--- begin ---
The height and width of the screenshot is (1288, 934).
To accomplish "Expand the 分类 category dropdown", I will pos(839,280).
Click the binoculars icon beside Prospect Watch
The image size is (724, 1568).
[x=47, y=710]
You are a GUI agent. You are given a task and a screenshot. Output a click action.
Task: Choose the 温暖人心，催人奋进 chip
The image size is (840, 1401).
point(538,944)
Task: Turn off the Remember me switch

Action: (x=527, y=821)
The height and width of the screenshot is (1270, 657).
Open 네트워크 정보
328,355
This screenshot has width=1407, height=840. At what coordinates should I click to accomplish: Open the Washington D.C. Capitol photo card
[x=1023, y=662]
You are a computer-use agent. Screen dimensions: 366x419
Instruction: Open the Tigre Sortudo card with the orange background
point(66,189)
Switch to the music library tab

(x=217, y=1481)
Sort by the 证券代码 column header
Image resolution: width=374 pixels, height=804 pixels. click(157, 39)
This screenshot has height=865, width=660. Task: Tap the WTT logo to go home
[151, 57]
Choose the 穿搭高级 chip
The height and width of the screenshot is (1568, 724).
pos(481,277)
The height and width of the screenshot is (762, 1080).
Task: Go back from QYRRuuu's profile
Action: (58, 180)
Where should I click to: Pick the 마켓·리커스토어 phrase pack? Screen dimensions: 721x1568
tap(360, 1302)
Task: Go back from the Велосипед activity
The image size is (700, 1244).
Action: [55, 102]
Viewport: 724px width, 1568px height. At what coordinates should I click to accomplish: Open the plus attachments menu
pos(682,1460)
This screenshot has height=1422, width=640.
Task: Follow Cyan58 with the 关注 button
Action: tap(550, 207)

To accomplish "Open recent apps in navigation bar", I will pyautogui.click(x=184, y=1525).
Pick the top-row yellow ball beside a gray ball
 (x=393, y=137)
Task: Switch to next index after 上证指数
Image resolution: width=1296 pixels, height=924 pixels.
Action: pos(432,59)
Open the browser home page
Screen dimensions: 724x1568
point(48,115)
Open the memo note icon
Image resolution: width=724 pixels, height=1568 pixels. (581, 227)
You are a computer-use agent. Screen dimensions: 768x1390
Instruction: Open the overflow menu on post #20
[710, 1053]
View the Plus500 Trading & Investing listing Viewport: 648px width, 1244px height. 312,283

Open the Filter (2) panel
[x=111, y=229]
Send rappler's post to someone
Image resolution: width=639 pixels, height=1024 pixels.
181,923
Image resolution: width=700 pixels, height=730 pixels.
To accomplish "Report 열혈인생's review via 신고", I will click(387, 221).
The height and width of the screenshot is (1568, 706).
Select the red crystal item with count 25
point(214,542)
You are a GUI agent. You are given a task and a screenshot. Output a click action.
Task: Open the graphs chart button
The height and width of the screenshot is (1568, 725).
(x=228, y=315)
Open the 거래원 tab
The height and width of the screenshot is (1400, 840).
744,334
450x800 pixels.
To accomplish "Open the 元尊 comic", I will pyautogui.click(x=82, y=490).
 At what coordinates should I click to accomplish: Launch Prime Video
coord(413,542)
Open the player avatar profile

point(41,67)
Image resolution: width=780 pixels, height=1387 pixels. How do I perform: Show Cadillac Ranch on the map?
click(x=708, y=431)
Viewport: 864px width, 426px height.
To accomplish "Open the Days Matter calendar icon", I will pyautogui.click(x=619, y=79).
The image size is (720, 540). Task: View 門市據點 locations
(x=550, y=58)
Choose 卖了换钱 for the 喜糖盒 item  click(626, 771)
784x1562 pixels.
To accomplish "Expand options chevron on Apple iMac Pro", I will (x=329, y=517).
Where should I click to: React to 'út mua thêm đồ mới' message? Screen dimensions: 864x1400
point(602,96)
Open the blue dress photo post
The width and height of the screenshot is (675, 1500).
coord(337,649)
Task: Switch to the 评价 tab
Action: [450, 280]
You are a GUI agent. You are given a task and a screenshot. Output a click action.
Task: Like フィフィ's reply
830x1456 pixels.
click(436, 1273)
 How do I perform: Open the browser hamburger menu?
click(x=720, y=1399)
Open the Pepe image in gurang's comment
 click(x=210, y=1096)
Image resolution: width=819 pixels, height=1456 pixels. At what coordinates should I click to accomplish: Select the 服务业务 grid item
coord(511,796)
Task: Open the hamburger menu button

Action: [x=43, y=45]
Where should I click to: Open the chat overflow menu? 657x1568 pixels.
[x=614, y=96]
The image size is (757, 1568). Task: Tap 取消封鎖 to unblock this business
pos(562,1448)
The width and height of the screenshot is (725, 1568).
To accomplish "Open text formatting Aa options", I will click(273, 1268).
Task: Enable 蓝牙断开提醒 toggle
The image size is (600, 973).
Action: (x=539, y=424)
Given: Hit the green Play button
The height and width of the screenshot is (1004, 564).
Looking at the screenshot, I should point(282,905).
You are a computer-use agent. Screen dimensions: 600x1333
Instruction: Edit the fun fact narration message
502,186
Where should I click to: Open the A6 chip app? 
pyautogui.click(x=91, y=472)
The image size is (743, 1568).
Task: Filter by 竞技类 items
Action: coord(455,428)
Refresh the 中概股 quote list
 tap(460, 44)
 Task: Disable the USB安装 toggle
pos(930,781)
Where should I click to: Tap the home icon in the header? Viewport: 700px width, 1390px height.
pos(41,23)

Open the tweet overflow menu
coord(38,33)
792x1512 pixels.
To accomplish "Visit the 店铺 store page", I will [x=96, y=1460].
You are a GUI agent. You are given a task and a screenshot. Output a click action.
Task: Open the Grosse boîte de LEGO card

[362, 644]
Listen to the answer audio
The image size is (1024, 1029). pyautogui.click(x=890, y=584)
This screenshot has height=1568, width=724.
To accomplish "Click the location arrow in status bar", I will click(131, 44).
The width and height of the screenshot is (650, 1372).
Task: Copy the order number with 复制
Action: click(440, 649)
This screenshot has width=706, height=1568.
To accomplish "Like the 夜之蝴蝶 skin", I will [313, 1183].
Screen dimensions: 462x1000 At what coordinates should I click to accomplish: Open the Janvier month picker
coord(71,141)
--- end ---
* _What the exercise asks_
Write out all the records again, substituting "tag" for "chip" wherever it occurs. Leave everything else unchanged.

* _The completed task_
The height and width of the screenshot is (1288, 934).
To accomplish "Expand the 分类 category dropdown", I will pos(839,280).
Click the binoculars icon beside Prospect Watch
The image size is (724, 1568).
[x=47, y=710]
You are a GUI agent. You are given a task and a screenshot. Output a click action.
Task: Choose the 温暖人心，催人奋进 tag
The image size is (840, 1401).
point(538,944)
Task: Turn off the Remember me switch

Action: (x=527, y=821)
The height and width of the screenshot is (1270, 657).
Open 네트워크 정보
328,355
This screenshot has width=1407, height=840. At what coordinates should I click to accomplish: Open the Washington D.C. Capitol photo card
[x=1023, y=662]
You are a computer-use agent. Screen dimensions: 366x419
Instruction: Open the Tigre Sortudo card with the orange background
point(66,189)
Switch to the music library tab

(x=217, y=1481)
Sort by the 证券代码 column header
Image resolution: width=374 pixels, height=804 pixels. click(157, 39)
This screenshot has height=865, width=660. Task: Tap the WTT logo to go home
[151, 57]
Choose the 穿搭高级 tag
The height and width of the screenshot is (1568, 724).
pos(481,277)
The height and width of the screenshot is (762, 1080).
Task: Go back from QYRRuuu's profile
Action: (58, 180)
Where should I click to: Pick the 마켓·리커스토어 phrase pack? Screen dimensions: 721x1568
tap(360, 1302)
Task: Go back from the Велосипед activity
The image size is (700, 1244).
Action: [55, 102]
Viewport: 724px width, 1568px height. At what coordinates should I click to accomplish: Open the plus attachments menu
pos(682,1460)
This screenshot has height=1422, width=640.
Task: Follow Cyan58 with the 关注 button
Action: tap(550, 207)

To accomplish "Open recent apps in navigation bar", I will pyautogui.click(x=184, y=1525).
Pick the top-row yellow ball beside a gray ball
 (x=393, y=137)
Task: Switch to next index after 上证指数
Image resolution: width=1296 pixels, height=924 pixels.
Action: pos(432,59)
Open the browser home page
Screen dimensions: 724x1568
point(48,115)
Open the memo note icon
Image resolution: width=724 pixels, height=1568 pixels. (581, 227)
You are a computer-use agent. Screen dimensions: 768x1390
Instruction: Open the overflow menu on post #20
[710, 1053]
View the Plus500 Trading & Investing listing Viewport: 648px width, 1244px height. 312,283

Open the Filter (2) panel
[x=111, y=229]
Send rappler's post to someone
Image resolution: width=639 pixels, height=1024 pixels.
181,923
Image resolution: width=700 pixels, height=730 pixels.
To accomplish "Report 열혈인생's review via 신고", I will click(387, 221).
The height and width of the screenshot is (1568, 706).
Select the red crystal item with count 25
point(214,542)
You are a GUI agent. You are given a task and a screenshot. Output a click action.
Task: Open the graphs chart button
The height and width of the screenshot is (1568, 725).
(x=228, y=315)
Open the 거래원 tab
The height and width of the screenshot is (1400, 840).
744,334
450x800 pixels.
To accomplish "Open the 元尊 comic", I will pyautogui.click(x=82, y=490).
 At what coordinates should I click to accomplish: Launch Prime Video
coord(413,542)
Open the player avatar profile

point(41,67)
Image resolution: width=780 pixels, height=1387 pixels. How do I perform: Show Cadillac Ranch on the map?
click(x=708, y=431)
Viewport: 864px width, 426px height.
To accomplish "Open the Days Matter calendar icon", I will pyautogui.click(x=619, y=79).
The image size is (720, 540). Task: View 門市據點 locations
(x=550, y=58)
Choose 卖了换钱 for the 喜糖盒 item  click(626, 771)
784x1562 pixels.
To accomplish "Expand options chevron on Apple iMac Pro", I will (x=329, y=517).
Where should I click to: React to 'út mua thêm đồ mới' message? Screen dimensions: 864x1400
point(602,96)
Open the blue dress photo post
The width and height of the screenshot is (675, 1500).
coord(337,649)
Task: Switch to the 评价 tab
Action: [450, 280]
You are a GUI agent. You are given a task and a screenshot. Output a click action.
Task: Like フィフィ's reply
830x1456 pixels.
click(436, 1273)
 How do I perform: Open the browser hamburger menu?
click(x=720, y=1399)
Open the Pepe image in gurang's comment
 click(x=210, y=1096)
Image resolution: width=819 pixels, height=1456 pixels. At what coordinates should I click to accomplish: Select the 服务业务 grid item
coord(511,796)
Task: Open the hamburger menu button

Action: [x=43, y=45]
Where should I click to: Open the chat overflow menu? 657x1568 pixels.
[x=614, y=96]
The image size is (757, 1568). Task: Tap 取消封鎖 to unblock this business
pos(562,1448)
The width and height of the screenshot is (725, 1568).
To accomplish "Open text formatting Aa options", I will click(273, 1268).
Task: Enable 蓝牙断开提醒 toggle
The image size is (600, 973).
Action: (x=539, y=424)
Given: Hit the green Play button
The height and width of the screenshot is (1004, 564).
Looking at the screenshot, I should point(282,905).
You are a computer-use agent. Screen dimensions: 600x1333
Instruction: Edit the fun fact narration message
502,186
Where should I click to: Open the A6 tag app? 
pyautogui.click(x=91, y=472)
The image size is (743, 1568).
Task: Filter by 竞技类 items
Action: coord(455,428)
Refresh the 中概股 quote list
 tap(460, 44)
 Task: Disable the USB安装 toggle
pos(930,781)
Where should I click to: Tap the home icon in the header? Viewport: 700px width, 1390px height.
pos(41,23)

Open the tweet overflow menu
coord(38,33)
792x1512 pixels.
To accomplish "Visit the 店铺 store page", I will [x=96, y=1460].
You are a GUI agent. You are given a task and a screenshot. Output a click action.
Task: Open the Grosse boîte de LEGO card

[362, 644]
Listen to the answer audio
The image size is (1024, 1029). pyautogui.click(x=890, y=584)
This screenshot has height=1568, width=724.
To accomplish "Click the location arrow in status bar", I will click(131, 44).
The width and height of the screenshot is (650, 1372).
Task: Copy the order number with 复制
Action: click(440, 649)
This screenshot has width=706, height=1568.
To accomplish "Like the 夜之蝴蝶 skin", I will [313, 1183].
Screen dimensions: 462x1000 At what coordinates should I click to accomplish: Open the Janvier month picker
coord(71,141)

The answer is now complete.